These critical minerals, a group of 17 elements, touch almost every aspect of modern life. Renewable energy technology, spacecraft, defense, oil refinery, electronics and the glass industry are as vital an ingredient to the global economy as oil is.
This makes China the new Saudi Arabia. It sits on close to 40 percent of rare earth resources and its 120,000 tons of annual production accounts for about 80 percent of global supply. Australia, the world’s second largest supplier, produced 20,000 metric tons last year.
To reinforce the point, Chinese President Xi Jinping broke into his regular scheduling and visited a rare earth facility last month in Jiangxi province.
China has options, none of them enticing. It could limit supply and move prices as Saudi Arabia and OPEC have done with oil. The backlash could spur a drive to increase rare earth mining in other countries.
The United States imports 80 percent of its rare earth needs from China. But it accounts for just 4 percent of China’s rare earth shipments, totaling around $160 million in 2018.
No other single commodity gives China such an advantage — vital to the U.S. but, in terms of quantity, of minor significance to China.
Beijing sets a quota for rare earth production twice a year. In the first half of 2019, the cap was placed at 60,000 tons — up from 45,000 the preceding half. If it is to reduce exports of rare earths, it will lower this quota.
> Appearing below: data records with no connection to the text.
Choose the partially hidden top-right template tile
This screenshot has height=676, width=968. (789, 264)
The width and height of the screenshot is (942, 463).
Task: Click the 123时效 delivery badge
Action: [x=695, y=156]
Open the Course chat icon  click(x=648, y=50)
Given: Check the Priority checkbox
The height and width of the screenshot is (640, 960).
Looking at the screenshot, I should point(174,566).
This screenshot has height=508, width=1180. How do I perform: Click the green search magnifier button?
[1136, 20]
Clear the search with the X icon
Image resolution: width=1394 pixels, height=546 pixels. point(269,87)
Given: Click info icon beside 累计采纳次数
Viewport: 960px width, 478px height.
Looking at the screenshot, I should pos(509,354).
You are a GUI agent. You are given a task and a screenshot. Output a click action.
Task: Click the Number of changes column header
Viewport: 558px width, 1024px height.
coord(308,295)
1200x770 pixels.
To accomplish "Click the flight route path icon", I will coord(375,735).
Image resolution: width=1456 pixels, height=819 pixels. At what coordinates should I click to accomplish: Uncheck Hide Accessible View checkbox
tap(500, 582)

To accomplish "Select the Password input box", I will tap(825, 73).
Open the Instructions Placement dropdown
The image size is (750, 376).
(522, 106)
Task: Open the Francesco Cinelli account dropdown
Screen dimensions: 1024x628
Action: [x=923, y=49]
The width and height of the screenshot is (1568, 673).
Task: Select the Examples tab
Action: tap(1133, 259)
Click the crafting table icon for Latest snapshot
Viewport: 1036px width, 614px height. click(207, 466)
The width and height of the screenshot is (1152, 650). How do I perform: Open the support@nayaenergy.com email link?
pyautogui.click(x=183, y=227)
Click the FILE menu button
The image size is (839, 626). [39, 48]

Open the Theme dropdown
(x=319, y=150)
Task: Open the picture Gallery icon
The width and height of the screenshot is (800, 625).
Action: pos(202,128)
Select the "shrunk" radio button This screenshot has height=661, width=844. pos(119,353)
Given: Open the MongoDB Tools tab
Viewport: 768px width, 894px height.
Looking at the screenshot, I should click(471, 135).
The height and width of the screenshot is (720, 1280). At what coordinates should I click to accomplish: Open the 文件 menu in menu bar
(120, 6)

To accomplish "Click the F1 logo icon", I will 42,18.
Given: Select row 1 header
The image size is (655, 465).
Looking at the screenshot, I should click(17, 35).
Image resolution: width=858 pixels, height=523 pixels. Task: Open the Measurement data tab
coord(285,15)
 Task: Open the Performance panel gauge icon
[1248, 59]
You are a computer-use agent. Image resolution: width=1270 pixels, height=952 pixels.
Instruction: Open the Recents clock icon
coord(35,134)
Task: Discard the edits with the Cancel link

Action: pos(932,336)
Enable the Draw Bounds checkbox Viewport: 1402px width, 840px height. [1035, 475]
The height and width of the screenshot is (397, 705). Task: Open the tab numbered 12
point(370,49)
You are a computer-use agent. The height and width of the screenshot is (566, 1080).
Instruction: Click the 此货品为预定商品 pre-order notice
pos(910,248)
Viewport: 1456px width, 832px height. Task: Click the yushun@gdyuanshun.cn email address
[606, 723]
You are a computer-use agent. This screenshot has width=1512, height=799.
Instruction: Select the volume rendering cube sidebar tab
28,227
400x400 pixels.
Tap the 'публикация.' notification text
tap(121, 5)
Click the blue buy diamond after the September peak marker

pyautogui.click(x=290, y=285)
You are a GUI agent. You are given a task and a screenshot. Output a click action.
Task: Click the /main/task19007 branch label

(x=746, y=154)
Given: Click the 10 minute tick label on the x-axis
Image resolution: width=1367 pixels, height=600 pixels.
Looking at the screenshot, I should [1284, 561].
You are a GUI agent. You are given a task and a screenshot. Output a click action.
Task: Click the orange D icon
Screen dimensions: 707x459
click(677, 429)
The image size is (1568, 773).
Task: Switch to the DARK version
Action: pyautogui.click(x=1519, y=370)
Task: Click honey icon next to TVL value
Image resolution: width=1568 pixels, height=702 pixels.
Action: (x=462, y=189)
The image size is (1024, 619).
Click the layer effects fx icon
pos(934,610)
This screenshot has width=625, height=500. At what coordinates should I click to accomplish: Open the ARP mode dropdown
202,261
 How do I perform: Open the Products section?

Quotas for the remainder of the year will be released this month and will be a key indicator of China’s intentions over the coming years.
One other factor comes into play. China’s “monopoly” on rare earths is illusory. Environmental regulations, more often ignored than followed, allows extraction and refinement to be cheaper and easier than other countries.
But Beijing is trying to clean up its act. Domestic companies and illegal extractors have been sanctioned recently amid increasing concern about the environment.
China is also one of the leading consumers of rare earths, and by 2025 the country could be a net importer of them. Driving up prices today could backfire tomorrow.
Besides, the mining of rare earths outside of China is also growing. Non-Chinese production has grown to about 29 percent of the global output from just 3 percent in 2009.
Like the Saudis, China faces a dilemma. Cut off supplies or reduce exports and markets could be threatened. Do nothing and you will seem to be a pushover.
June is a sensitive time in China and in October the party will celebrate 70 years in power. Rare earths are the strongest card in Beijing’s trade hand. Will it fold or hold?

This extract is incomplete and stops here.